New research centre opened in honour of Nobel Laureate
The first of three state-of-the-art facilities that will eventually form one of the largest biomedical complexes in Europe has been officially opened in the UK.
The first of three state-of-the-art facilities that will eventually form one of the largest biomedical complexes in Europe has been officially opened in the UK.
The new £50m Michael Smith Building, named in honour of the late Nobel Laureate, will be home to 800 University of Manchester scientists drawn largely from the Faculty of Life Sciences. By 2007 the 10,000m2 facility will be connected to two more new developments to create a biomedical hub at the forefront of international research.
The Michael Smith Building will house more than 100 research groups including a number of externally funded centres, such as The Wellcome Trust Centre for Cell-Matrix Research, The North of England Structural Biology Centre and The UK Centre for Tissue Engineering. A major part of the funding has come from an award from the Joint Infrastructure Fund, which was co-sponsored by the UK Government and the Wellcome Trust.
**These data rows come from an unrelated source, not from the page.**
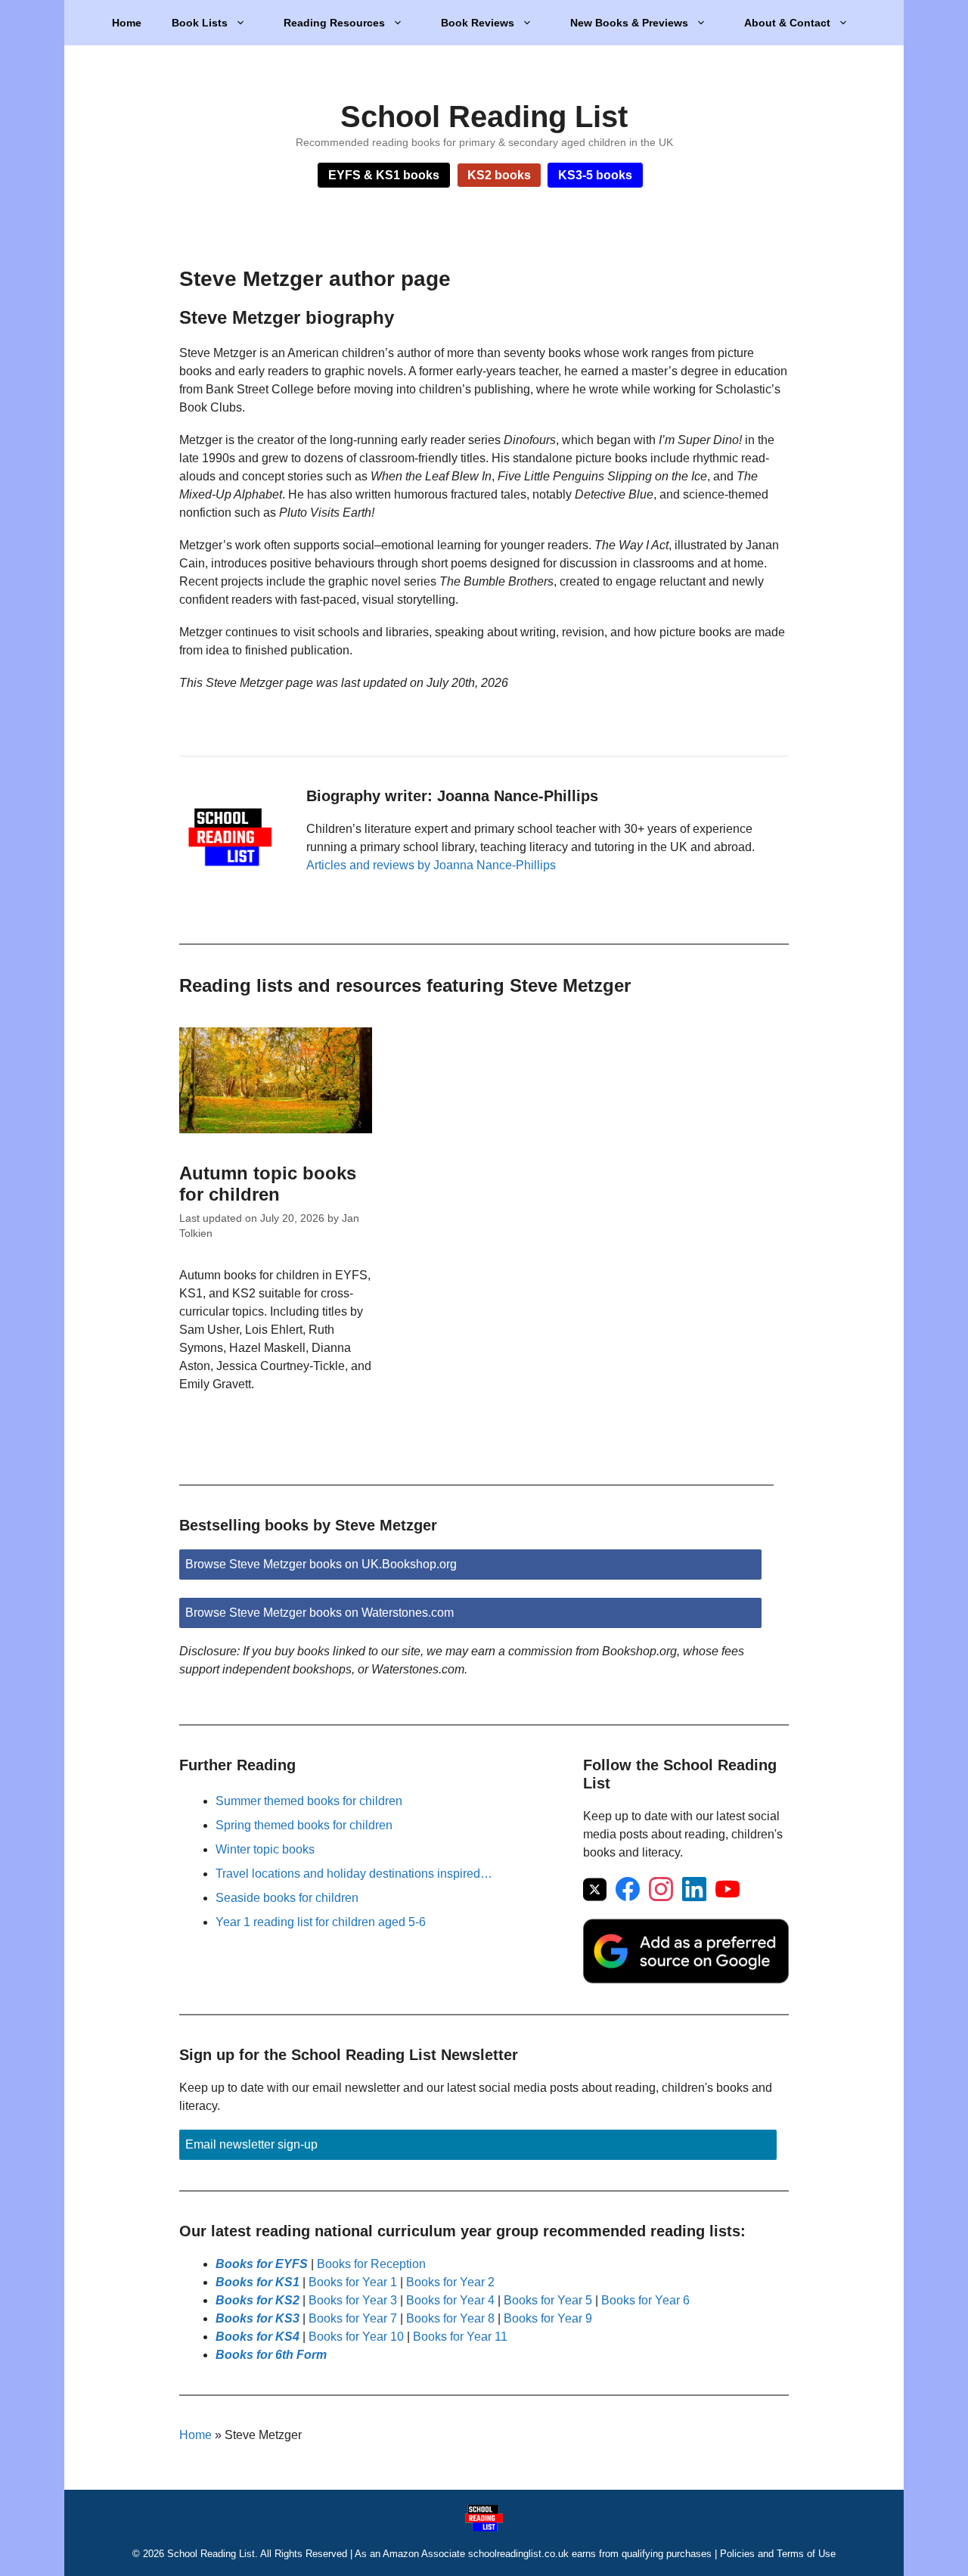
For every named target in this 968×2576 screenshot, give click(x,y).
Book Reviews (477, 23)
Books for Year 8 (450, 2318)
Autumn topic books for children (267, 1184)
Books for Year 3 (353, 2300)
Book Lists (200, 23)
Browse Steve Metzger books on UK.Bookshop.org (321, 1564)
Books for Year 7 (353, 2318)
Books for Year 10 (356, 2336)
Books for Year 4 (450, 2300)
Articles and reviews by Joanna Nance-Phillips (431, 865)
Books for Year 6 (645, 2300)
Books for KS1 (257, 2282)
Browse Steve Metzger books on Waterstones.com (319, 1612)
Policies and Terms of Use (778, 2553)
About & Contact (787, 23)
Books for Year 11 (460, 2336)
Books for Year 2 (450, 2282)
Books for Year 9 (548, 2318)
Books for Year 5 (548, 2300)
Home (126, 23)
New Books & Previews (629, 23)
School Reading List (484, 116)
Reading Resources (334, 23)
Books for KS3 (257, 2318)
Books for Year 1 (353, 2282)
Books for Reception (371, 2263)
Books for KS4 (257, 2336)
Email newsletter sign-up (251, 2144)
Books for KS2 (257, 2300)
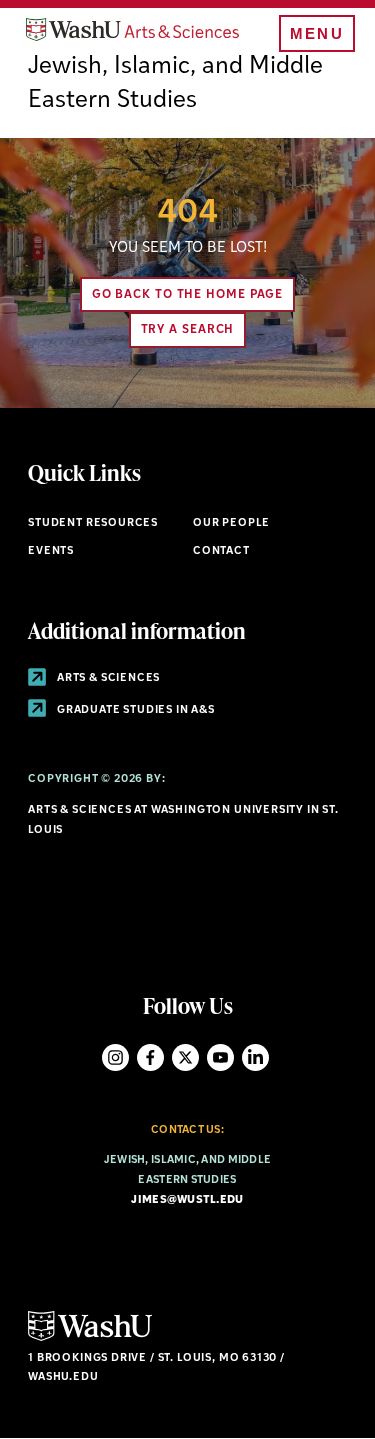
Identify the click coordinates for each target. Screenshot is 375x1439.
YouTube (220, 1057)
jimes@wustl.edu (187, 1200)
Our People (231, 523)
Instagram (115, 1057)
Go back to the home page (188, 295)
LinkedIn (255, 1057)
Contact (221, 551)
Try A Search (188, 330)
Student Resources (93, 523)
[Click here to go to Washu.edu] (90, 1338)
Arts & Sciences (107, 678)
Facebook (150, 1057)
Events (51, 551)
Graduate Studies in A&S (134, 710)
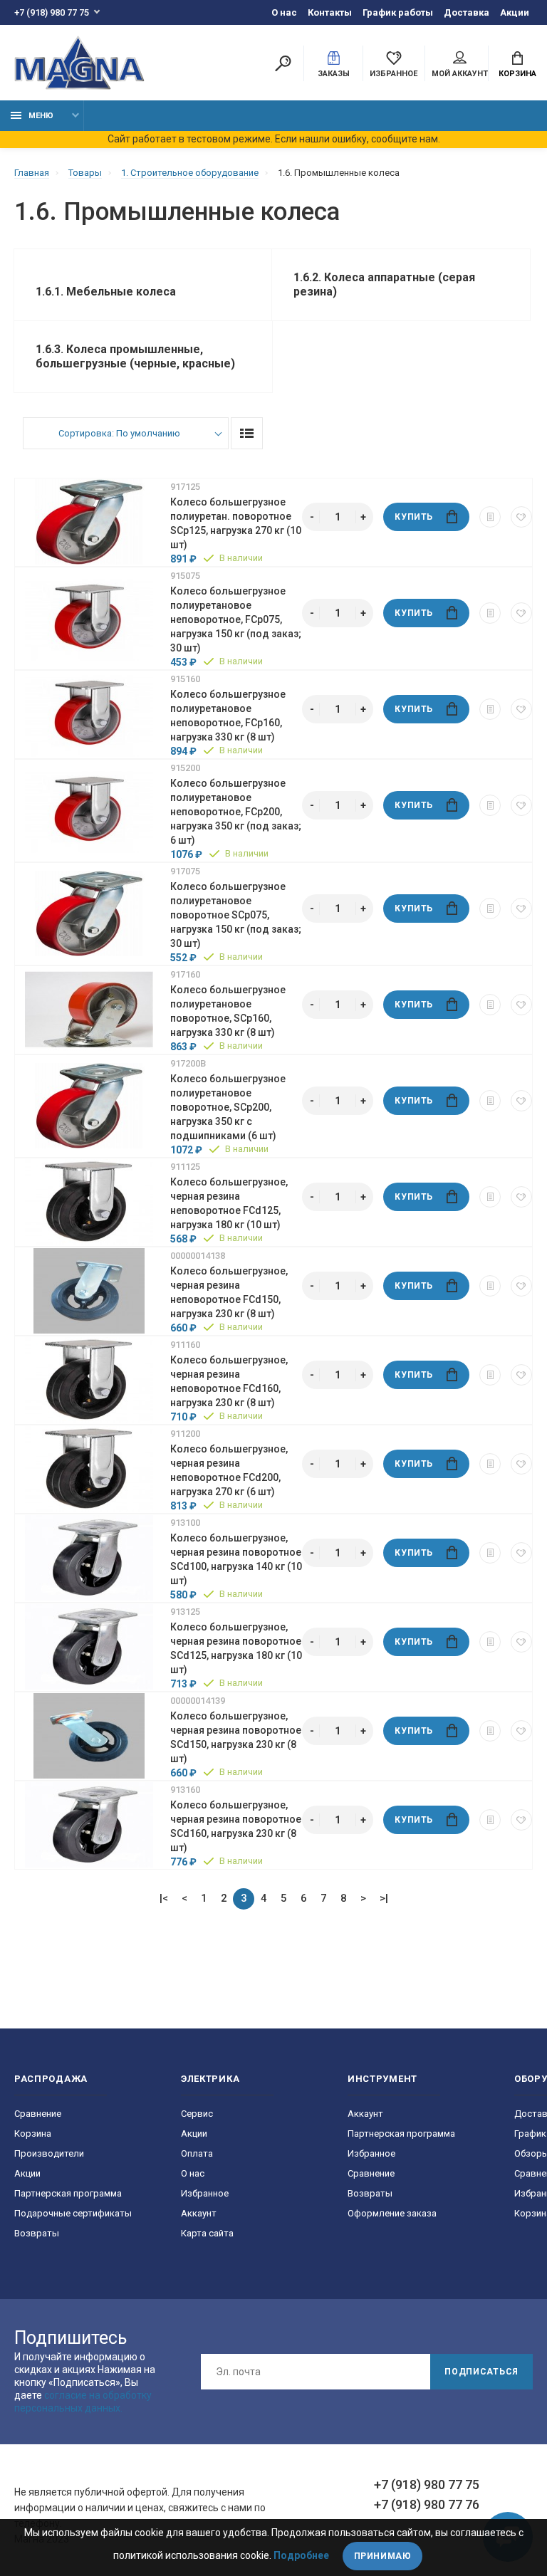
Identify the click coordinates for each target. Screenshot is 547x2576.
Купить (414, 517)
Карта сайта (207, 2233)
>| (384, 1898)
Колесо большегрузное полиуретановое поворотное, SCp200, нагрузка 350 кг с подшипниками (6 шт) (228, 1107)
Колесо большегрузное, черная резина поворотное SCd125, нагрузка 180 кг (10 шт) (236, 1648)
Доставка (466, 12)
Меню (40, 115)
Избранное (205, 2193)
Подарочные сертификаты (73, 2213)
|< (164, 1898)
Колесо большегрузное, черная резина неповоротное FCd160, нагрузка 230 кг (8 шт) (229, 1381)
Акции (514, 12)
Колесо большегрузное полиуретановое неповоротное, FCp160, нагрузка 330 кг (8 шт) (228, 715)
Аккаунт (199, 2213)
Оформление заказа (392, 2213)
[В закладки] (521, 517)
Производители (49, 2153)
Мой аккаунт (460, 73)
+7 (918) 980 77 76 (426, 2504)
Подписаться (481, 2372)
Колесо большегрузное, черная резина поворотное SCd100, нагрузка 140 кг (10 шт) (236, 1559)
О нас (284, 12)
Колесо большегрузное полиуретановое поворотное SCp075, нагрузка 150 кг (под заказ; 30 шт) (235, 915)
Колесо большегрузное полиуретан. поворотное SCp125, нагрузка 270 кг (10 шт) (235, 523)
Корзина (517, 73)
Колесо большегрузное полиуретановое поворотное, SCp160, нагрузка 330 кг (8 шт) (228, 1011)
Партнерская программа (68, 2193)
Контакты (330, 12)
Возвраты (36, 2233)
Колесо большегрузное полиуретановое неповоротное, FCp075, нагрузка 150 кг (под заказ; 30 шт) (235, 619)
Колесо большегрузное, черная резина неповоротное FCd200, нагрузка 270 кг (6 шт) (229, 1470)
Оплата (197, 2153)
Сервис (197, 2113)
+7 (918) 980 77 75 (51, 12)
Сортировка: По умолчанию (119, 433)
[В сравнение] (490, 517)
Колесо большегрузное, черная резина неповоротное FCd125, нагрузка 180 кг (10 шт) (229, 1203)
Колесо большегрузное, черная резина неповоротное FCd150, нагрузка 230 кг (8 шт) (229, 1292)
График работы (398, 12)
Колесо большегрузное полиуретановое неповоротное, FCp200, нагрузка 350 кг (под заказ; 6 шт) (235, 811)
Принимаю (383, 2556)
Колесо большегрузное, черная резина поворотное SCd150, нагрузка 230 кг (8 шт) (235, 1737)
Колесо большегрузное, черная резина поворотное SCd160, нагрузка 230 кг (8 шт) (235, 1826)
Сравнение (37, 2113)
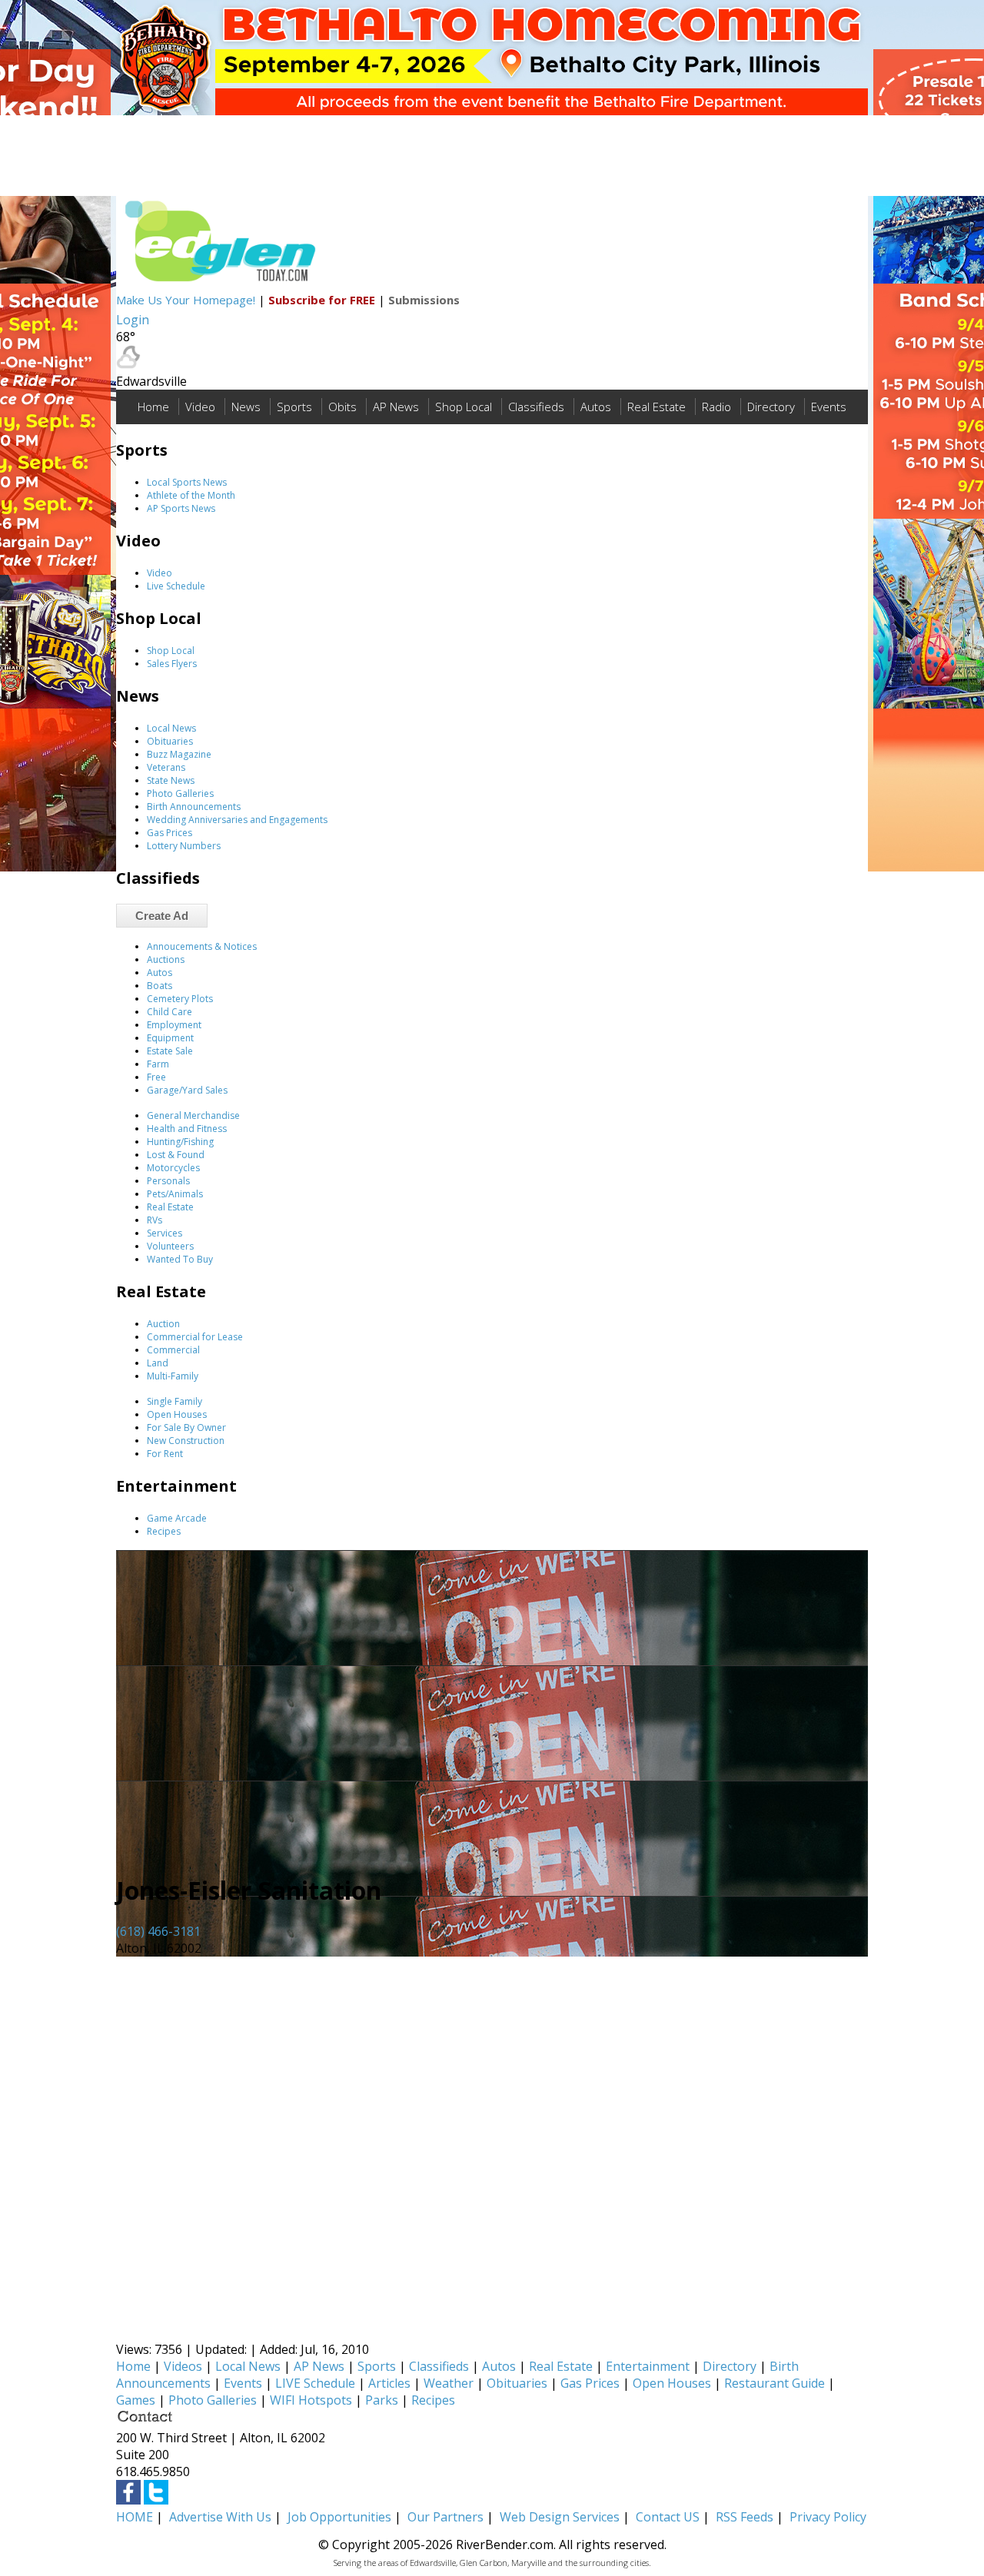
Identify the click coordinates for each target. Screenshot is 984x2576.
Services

'The complex is sited at a central location in the University's biomedical corridor,' said Professor Martin Humphries, Associate Dean for Research within the Faculty of Life Sciences. 'Over the past 10 years, a major programme of cell-biological research has been established here in Manchester and a major benefit of the design of the new building has been to cluster core facilities and provide easily accessible resources for researchers.'
Dr Michael Smith was an alumnus of The University of Manchester, graduating in Chemistry in 1953 before continuing his postgraduate studies in the same department. He received his PhD in 1956 and then moved to Gobind Khorana's laboratory in Vancouver, Canada, where he studied the synthesis of biologically important organophosphates.
In 1966, he was appointed a University of British Columbia Professor of Biochemistry and received the Nobel Prize in 1993 for developing the technique of site-directed mutagenesis. He died in 2000, aged 68.